もし今、ひとりで面接対策を続けることに行き詰まりを感じているなら、それは外部の視点を取り入れるタイミングです。転職エージェントの模擬面接や企業ごとの傾向情報を活用して、次の面接を「自分らしさが伝わる場」に変えていきましょう。まずは、自分に合いそうなエージェントを見つけるところから始めてみてください。
また、本記事で紹介した「7つの話し方の技術」や「業界・職種別のコミュニケーション特性」、「NG回答とOK回答の比較」は、すべて1日10分の練習に組み込めるサイズに整理しています。
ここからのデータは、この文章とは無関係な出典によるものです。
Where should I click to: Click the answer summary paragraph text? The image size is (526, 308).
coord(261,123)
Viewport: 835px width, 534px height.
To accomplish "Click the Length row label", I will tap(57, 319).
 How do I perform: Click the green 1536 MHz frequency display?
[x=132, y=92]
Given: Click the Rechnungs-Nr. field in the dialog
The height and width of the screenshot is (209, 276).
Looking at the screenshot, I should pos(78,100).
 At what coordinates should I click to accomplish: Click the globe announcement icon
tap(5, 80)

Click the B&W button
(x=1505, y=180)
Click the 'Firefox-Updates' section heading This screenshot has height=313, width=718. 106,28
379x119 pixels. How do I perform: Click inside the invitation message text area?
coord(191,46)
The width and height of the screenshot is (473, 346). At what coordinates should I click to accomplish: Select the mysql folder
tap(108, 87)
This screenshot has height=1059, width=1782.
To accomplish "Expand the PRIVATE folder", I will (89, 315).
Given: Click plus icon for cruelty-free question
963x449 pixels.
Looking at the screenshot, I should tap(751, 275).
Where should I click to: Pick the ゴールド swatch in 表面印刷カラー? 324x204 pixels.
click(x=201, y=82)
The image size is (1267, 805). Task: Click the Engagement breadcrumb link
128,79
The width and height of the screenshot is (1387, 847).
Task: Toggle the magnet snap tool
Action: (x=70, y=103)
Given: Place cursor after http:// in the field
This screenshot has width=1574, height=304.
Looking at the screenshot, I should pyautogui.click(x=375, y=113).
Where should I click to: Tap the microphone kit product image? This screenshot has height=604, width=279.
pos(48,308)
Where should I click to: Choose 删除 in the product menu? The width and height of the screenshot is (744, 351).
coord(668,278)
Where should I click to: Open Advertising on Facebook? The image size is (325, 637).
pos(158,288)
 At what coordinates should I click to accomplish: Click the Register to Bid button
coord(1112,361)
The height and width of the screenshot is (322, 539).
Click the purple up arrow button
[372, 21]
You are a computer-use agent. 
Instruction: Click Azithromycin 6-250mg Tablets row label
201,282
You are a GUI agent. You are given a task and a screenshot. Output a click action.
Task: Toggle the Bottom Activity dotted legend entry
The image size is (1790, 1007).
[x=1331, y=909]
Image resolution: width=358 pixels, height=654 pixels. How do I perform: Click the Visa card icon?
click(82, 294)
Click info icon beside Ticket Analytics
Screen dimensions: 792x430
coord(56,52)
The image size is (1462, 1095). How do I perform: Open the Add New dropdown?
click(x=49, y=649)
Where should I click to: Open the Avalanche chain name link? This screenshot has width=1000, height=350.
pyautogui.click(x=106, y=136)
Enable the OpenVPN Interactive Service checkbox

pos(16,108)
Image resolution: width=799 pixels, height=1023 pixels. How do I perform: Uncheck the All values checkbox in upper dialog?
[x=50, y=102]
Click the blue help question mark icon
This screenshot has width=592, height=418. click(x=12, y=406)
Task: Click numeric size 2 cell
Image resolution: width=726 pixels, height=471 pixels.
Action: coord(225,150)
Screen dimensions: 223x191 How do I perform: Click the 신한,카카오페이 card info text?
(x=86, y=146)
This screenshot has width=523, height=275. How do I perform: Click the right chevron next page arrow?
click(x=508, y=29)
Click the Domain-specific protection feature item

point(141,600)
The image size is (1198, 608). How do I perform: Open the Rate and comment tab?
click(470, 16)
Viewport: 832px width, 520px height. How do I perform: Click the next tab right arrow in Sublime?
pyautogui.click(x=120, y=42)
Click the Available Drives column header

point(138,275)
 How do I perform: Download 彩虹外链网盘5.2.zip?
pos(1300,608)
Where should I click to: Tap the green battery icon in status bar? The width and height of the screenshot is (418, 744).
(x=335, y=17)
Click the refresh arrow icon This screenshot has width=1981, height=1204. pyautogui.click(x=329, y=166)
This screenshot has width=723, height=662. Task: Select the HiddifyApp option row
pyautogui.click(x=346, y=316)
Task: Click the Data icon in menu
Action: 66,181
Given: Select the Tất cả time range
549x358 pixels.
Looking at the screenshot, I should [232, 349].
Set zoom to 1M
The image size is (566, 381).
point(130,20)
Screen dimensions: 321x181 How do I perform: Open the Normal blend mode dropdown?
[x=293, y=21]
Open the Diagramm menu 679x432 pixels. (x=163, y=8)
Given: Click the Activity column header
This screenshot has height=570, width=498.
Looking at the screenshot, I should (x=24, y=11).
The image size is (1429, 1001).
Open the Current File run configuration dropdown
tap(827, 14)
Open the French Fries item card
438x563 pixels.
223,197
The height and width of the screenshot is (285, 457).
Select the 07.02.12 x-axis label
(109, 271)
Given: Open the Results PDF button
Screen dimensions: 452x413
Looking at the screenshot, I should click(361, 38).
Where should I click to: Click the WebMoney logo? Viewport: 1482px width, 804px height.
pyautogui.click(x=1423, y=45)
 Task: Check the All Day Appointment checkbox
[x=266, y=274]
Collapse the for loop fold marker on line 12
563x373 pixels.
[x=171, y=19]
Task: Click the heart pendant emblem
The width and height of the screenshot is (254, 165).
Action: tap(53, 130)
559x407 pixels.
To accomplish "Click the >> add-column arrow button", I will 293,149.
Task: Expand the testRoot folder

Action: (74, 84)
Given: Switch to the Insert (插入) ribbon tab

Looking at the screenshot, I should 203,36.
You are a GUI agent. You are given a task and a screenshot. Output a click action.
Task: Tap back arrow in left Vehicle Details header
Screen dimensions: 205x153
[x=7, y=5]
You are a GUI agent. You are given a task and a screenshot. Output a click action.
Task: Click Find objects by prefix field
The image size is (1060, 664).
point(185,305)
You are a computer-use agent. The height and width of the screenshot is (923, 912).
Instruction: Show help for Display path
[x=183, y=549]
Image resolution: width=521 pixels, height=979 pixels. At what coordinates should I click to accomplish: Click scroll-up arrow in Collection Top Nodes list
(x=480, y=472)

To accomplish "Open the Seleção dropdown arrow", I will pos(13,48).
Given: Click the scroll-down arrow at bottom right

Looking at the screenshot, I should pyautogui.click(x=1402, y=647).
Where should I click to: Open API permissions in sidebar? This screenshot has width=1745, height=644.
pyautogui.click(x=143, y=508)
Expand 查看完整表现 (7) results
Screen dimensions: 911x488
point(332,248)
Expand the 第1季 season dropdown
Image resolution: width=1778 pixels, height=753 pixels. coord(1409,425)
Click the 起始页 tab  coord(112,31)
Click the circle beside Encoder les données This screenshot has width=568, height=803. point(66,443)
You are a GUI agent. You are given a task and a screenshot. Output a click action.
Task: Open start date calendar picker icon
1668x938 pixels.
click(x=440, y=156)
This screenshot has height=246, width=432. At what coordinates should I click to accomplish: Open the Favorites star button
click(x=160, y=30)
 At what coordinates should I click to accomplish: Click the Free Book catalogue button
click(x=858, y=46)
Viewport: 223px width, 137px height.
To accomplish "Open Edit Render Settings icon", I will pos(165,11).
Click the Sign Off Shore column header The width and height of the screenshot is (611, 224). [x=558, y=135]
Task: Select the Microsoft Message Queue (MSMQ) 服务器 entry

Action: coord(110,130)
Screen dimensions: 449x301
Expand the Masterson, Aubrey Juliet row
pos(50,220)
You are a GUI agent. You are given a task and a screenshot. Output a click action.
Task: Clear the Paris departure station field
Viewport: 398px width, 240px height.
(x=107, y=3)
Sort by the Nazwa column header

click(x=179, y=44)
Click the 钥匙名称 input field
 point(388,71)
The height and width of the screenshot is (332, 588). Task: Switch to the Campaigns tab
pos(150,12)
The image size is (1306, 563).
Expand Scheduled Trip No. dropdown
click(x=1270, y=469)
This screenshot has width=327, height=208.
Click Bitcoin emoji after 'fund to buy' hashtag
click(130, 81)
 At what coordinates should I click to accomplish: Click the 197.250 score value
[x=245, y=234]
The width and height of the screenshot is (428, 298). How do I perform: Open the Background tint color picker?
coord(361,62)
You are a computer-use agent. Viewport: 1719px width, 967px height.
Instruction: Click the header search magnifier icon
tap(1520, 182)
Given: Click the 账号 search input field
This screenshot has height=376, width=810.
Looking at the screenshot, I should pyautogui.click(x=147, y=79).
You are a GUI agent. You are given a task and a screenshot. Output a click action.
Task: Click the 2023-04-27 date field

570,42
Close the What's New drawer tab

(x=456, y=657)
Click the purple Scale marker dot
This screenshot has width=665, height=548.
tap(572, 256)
一度に全部やろうとせず、1週間に1テーマずつ集中して取り組むのがおすすめです。面接は1回1回が独立した試験ではなく、回数を重ねて改善し続ける成長プロセスです。「今日の面接で何が一番うまく伝わらなかったか」を振り返り、次回までに小さな改善点を1つだけ決める——この習慣を3〜4回繰り返すだけで、面接の手応えは確実に変わっていきます。
コミュニケーションは生まれ持った才能ではなく、準備と練習で伸ばしていけるスキルです。実際、採用担当者として面接を続けてきた中でも、「最初はうまく話せなかった方が、回を重ねるごとに見違えるほど伝え方を磨いていった」という光景を何度も目にしてきました。今日読んでいただいたこの記事が、次の面接であなた自身の魅力をより自然に伝えられる助けになれば嬉しく思います。焦らず、自分のペースで一歩ずつ進めていきましょう。